The stress of having too much fun? #volunteeraborad Click To Tweet

Also, I knew in my heart I needed a break from alcohol and smoking and the late nights. I had come to the conclusion that that is what led to my vertigo. STRESS. Not taking care of myself put so much stress on my mind and body that I kind of snapped, and was still feeling the effects.  I was glad to be taking the time now to relax alone and think.

“I should really go home to rest. That’s what I’ll do.”

However, the thought of flying home to St. Louis to live with my parents, look for a job and pay bills sent me into panic. I couldn’t stand it and I would cry in desperation trying to picture a life back home after Kenya. I couldn’t do it. And that stress outweighed the desire for solitude and healing, so I decided to stay.

I was conflicted. I loved Kenya but felt it was time to move on but definitely did not want to go home to Missouri either.

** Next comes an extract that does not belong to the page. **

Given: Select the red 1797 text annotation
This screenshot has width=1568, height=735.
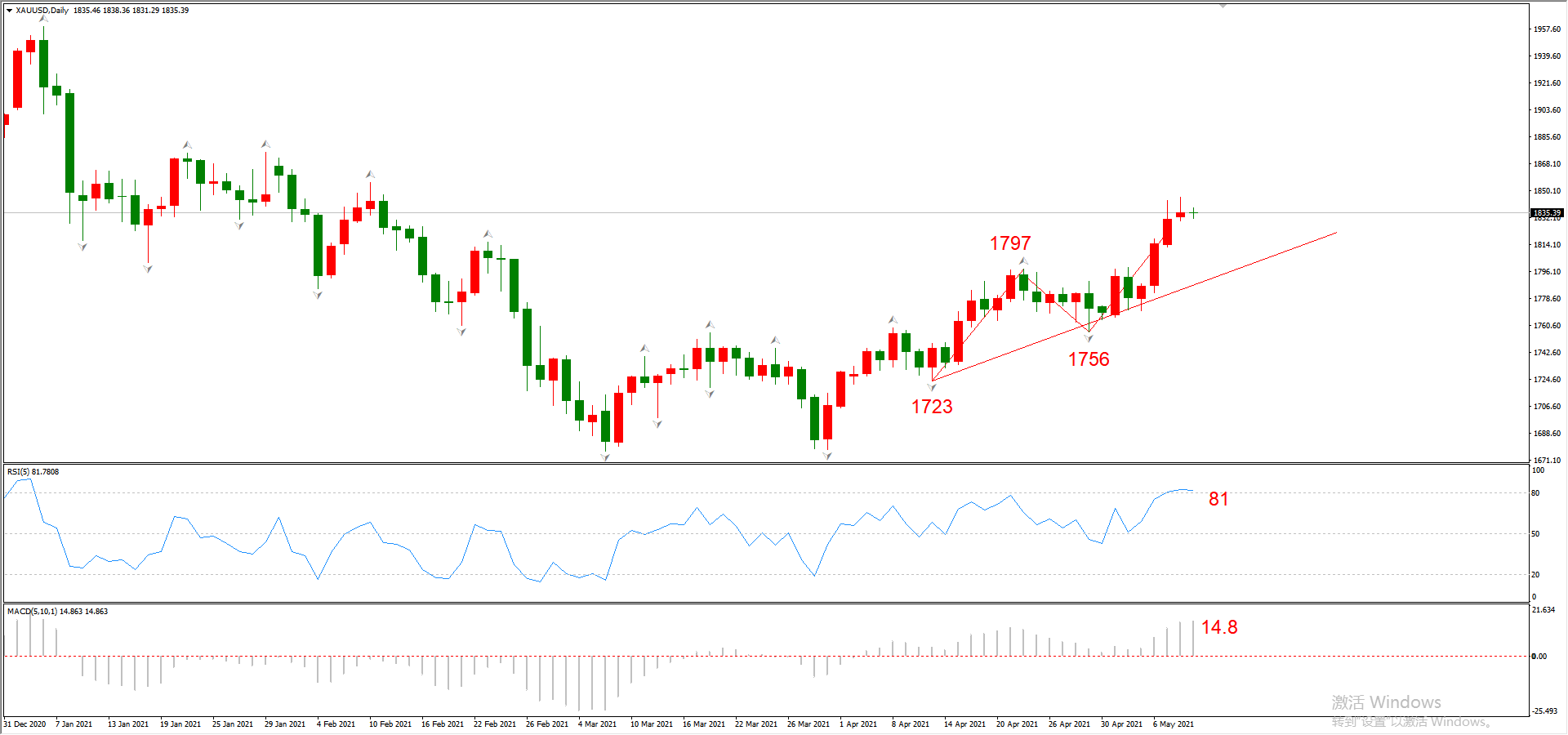Looking at the screenshot, I should tap(1010, 243).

How can I both want to spend time with my friends, but want to be alone too? How can I know I need to move on from Kenya but be heartbroken to leave? When did life get so complex?

I had roughly 3,000 dollars left and two ideas: one, to climb Mt. Kilimanjaro or two, book an overland trip of Africa to visit more countries. I vacillated between these two ideas all week, unable to make up my mind.

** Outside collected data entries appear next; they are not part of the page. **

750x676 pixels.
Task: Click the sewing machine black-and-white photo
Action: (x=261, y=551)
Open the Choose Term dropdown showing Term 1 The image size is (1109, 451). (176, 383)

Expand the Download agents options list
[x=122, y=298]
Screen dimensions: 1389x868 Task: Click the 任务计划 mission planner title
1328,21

My friends were leaving me. One by one they each flew off from the airport in Mombasa where we spent our last days in a cheap hotel in the city. Very early one morning, before the break of dawn, I packed my bags and held my dear friends one last time. We had been through so much together.

Outside the hotel was a taxi waiting to take me to the bus station downtown. With my luggage loaded and a queasy, nervous feeling in the pit of my stomach, I waved goodbye and rode away, wondering if I would ever see those people again.

I was headed for Lilongwe, Malawi (a small country to the south of Tanzania) taking public transportation the whole way, to meet up with an overland tour group that was setting out on a 30 day trek of Zambia, Botswana, Namibia and South Africa.

My time in Kenya was over. But the journey to come would widen my eyes to a whole new world of adventure! But that’s a story for another time!

KWAHERI KENYA, MA RAFIKI!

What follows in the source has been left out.